**ABOUT THIS EXERCISE**
When you find the word "computer" in a line of the entries, please copy the whole line.

**DATA SUPPLIED**
^^^^^^^^^^^^^^^^
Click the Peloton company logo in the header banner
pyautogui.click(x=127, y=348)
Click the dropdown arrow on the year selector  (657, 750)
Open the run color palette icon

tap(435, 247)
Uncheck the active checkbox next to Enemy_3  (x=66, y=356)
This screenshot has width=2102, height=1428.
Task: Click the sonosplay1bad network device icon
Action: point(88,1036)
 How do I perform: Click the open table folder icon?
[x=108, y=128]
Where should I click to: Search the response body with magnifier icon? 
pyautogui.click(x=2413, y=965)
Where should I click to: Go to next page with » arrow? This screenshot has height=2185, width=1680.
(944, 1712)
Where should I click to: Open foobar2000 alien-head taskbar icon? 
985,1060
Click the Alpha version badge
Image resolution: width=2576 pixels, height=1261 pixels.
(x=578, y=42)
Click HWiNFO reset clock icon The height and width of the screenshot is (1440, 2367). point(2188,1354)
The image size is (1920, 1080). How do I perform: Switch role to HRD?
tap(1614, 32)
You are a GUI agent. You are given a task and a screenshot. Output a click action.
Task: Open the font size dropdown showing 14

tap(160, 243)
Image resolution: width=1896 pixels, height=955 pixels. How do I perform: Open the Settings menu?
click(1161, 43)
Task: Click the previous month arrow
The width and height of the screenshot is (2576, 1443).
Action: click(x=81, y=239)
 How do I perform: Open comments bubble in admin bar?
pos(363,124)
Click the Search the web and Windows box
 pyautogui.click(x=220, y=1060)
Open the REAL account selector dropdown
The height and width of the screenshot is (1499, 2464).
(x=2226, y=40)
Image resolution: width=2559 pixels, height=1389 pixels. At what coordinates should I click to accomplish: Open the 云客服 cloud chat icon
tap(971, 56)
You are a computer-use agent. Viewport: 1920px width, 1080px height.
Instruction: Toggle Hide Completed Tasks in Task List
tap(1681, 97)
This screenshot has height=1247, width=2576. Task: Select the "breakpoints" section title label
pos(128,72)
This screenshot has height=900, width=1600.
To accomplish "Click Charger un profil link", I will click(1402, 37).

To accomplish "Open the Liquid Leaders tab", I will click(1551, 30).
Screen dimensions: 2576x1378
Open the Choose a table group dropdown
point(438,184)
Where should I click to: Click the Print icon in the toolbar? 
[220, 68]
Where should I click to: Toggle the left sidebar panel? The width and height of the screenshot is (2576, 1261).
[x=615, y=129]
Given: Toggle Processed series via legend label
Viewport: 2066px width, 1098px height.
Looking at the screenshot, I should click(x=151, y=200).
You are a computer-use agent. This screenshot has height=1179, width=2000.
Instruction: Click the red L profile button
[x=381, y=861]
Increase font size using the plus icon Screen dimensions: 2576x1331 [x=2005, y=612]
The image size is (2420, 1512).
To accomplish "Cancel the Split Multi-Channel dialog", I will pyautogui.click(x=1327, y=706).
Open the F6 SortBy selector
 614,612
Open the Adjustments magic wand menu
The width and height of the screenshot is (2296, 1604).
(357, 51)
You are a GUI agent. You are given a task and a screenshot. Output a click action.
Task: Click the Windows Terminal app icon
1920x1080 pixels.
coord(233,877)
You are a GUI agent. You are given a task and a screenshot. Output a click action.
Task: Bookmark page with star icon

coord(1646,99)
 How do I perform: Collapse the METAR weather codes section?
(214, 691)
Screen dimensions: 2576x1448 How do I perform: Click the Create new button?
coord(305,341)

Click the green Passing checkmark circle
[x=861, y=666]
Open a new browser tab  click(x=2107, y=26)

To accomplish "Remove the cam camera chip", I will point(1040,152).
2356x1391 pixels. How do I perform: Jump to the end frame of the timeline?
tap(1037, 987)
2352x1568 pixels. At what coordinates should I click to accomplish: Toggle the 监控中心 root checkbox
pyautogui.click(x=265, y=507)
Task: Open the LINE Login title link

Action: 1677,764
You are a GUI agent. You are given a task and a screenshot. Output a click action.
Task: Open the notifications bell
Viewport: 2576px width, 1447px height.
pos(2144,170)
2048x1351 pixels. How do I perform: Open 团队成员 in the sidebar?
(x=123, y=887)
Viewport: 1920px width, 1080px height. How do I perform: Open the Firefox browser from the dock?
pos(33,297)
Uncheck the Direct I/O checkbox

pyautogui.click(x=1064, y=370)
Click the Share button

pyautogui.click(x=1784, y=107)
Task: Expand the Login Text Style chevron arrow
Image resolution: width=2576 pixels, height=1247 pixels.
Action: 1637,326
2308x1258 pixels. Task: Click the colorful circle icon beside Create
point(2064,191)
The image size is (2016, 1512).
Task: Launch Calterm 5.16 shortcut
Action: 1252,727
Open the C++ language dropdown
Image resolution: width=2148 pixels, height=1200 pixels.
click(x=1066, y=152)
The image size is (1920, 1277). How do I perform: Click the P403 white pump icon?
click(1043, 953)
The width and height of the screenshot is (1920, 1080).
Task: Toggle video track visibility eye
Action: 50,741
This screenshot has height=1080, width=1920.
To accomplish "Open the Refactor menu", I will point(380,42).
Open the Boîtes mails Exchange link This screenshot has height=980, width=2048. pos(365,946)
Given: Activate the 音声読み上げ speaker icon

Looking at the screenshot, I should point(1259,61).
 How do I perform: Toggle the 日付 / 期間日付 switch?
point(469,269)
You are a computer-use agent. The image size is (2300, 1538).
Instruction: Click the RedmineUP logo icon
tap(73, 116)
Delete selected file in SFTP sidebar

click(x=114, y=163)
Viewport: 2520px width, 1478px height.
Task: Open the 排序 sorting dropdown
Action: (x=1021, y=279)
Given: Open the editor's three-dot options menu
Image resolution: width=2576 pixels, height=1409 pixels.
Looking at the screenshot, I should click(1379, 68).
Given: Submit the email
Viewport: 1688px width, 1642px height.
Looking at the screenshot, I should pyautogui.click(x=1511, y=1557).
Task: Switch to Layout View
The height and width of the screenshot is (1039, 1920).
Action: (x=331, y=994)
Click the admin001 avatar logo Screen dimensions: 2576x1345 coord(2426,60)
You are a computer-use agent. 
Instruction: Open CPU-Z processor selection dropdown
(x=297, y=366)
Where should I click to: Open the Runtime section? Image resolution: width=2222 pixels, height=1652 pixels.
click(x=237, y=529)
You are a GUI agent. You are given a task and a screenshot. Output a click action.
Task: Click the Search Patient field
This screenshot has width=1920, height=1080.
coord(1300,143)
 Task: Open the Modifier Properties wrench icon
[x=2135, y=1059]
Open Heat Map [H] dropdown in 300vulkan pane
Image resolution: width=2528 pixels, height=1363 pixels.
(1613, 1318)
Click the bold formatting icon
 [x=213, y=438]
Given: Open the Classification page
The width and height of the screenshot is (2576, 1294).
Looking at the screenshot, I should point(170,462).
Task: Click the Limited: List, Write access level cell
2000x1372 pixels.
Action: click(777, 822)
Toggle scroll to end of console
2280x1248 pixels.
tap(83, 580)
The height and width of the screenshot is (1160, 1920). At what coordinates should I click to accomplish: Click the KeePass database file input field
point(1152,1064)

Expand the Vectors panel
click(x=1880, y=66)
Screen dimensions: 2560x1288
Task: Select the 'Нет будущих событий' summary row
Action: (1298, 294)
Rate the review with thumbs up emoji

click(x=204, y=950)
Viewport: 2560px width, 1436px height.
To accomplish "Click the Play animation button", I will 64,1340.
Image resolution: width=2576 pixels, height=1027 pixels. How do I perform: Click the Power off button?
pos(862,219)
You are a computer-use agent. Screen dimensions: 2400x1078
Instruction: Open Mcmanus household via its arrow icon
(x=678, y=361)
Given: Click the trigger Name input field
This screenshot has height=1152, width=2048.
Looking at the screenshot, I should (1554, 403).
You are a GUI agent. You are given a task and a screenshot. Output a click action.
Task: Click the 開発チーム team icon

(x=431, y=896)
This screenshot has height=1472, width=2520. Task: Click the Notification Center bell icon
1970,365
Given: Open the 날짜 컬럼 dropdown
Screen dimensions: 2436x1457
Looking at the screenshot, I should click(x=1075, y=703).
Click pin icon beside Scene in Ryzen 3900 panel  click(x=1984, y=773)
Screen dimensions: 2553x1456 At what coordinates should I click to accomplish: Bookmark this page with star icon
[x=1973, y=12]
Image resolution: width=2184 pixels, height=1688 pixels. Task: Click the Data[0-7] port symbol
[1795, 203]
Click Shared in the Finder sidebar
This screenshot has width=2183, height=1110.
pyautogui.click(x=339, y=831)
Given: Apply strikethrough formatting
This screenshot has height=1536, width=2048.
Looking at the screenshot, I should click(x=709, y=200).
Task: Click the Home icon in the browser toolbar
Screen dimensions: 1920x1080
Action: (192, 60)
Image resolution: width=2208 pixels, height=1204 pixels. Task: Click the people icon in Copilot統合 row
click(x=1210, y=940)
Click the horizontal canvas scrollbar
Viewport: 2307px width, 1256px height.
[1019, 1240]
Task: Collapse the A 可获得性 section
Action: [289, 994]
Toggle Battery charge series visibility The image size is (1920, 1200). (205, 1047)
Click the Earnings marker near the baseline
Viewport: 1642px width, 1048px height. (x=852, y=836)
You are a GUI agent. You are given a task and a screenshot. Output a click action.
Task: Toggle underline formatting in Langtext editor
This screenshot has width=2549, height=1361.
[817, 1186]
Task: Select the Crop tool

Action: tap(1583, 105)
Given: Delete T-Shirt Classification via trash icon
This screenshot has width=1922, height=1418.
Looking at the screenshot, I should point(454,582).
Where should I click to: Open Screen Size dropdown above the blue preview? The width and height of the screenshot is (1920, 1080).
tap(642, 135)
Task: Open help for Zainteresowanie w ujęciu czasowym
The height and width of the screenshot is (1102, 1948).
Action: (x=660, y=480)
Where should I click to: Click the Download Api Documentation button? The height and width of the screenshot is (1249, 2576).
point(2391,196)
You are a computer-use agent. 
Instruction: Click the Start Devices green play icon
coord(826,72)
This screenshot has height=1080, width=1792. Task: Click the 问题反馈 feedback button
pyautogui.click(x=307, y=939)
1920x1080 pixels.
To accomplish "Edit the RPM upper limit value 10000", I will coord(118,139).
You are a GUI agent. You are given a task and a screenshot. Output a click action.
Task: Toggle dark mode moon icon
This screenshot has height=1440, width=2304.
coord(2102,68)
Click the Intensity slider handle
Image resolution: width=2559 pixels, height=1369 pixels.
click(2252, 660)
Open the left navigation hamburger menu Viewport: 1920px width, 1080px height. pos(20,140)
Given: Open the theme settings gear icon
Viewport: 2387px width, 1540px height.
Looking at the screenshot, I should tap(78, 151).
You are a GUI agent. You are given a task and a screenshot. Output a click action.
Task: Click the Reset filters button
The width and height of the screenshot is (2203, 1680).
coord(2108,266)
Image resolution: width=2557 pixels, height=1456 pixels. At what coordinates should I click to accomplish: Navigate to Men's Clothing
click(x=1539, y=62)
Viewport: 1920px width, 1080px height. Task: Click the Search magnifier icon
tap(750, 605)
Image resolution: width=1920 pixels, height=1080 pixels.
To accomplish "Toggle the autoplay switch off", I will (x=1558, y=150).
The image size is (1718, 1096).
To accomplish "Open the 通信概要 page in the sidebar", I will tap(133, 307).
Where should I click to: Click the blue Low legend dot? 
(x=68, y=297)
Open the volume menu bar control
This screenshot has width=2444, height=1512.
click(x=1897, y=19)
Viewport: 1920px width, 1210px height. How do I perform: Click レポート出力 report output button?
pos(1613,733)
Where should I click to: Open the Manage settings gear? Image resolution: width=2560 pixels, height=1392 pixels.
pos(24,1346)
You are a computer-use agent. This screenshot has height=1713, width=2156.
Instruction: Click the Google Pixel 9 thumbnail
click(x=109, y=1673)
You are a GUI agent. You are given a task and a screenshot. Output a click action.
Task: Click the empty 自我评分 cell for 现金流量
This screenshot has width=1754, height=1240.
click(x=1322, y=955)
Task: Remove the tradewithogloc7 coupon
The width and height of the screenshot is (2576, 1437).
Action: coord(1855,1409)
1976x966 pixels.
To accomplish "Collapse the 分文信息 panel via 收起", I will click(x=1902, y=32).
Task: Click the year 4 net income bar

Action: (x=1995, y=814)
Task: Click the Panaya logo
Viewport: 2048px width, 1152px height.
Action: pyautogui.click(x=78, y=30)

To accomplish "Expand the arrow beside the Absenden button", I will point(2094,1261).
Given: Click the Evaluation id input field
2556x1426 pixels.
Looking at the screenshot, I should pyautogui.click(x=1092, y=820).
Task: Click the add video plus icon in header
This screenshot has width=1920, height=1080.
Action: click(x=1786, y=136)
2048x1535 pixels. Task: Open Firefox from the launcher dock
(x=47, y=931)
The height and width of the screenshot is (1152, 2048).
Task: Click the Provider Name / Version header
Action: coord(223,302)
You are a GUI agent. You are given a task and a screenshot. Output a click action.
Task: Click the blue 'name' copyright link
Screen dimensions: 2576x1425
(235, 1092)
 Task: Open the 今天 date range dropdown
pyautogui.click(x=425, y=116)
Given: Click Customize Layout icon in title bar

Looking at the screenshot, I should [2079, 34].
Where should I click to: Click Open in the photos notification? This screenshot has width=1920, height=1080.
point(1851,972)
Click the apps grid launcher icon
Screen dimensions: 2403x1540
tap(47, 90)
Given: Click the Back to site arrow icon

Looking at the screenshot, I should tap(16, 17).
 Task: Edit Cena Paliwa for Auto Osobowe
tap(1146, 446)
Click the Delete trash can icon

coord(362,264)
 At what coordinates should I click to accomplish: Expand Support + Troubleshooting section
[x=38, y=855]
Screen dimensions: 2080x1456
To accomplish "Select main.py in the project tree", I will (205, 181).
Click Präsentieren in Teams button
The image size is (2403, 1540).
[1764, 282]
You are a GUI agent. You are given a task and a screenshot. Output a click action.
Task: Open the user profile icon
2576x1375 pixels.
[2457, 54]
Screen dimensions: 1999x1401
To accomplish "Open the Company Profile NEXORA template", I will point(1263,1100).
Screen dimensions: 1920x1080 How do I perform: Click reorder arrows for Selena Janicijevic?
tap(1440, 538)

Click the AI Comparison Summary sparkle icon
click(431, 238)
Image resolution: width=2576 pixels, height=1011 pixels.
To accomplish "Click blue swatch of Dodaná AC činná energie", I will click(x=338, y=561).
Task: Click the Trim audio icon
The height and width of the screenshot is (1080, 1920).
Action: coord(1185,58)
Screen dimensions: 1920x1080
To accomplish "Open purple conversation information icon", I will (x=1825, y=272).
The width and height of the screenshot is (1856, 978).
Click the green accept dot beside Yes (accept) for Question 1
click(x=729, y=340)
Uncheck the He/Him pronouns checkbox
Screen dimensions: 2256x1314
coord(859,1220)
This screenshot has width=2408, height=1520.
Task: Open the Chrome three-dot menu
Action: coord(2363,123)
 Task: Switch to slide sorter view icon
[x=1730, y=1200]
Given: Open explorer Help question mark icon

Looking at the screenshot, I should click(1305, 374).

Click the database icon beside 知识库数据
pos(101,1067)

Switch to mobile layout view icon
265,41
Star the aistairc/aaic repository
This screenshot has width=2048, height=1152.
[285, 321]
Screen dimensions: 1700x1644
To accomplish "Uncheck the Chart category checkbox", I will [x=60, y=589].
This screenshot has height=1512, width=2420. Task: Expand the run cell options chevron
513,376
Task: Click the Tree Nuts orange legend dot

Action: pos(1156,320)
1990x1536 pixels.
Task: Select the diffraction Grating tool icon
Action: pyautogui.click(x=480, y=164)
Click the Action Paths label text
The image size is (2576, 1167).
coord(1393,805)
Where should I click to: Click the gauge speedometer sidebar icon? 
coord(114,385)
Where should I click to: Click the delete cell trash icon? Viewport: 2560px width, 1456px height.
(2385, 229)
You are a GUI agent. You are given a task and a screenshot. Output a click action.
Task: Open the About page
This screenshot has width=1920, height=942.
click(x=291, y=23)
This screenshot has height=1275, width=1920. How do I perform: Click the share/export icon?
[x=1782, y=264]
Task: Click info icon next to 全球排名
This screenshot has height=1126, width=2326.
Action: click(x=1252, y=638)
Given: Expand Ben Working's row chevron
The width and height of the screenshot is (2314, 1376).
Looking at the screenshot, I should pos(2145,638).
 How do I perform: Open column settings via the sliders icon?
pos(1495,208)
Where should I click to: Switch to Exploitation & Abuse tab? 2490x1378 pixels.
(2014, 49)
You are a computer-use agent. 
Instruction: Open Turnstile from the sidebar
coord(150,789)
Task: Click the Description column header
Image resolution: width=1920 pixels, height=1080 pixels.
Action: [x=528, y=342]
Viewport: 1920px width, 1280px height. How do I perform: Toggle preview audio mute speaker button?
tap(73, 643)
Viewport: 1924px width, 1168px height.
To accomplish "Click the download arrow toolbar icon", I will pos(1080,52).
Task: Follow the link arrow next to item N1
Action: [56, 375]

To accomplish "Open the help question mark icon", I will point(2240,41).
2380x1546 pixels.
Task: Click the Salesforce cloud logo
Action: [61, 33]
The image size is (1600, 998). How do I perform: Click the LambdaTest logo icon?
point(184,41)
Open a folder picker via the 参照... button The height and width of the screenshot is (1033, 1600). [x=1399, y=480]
^^^^^^^^^^^^^^^^
**OUTPUT OF THE TASK**
You are a computer-use agent. Viewport: 1920px width, 1080px height.
You are a computer-use agent. This screenshot has height=1179, width=2000.
You are a computer-use agent. The image size is (2300, 1538).
You are a computer-use agent. 
You are a computer-use agent. Screen dimensions: 2400x1078
You are a computer-use agent. 
You are a computer-use agent. This screenshot has height=1713, width=2156.
You are a computer-use agent. 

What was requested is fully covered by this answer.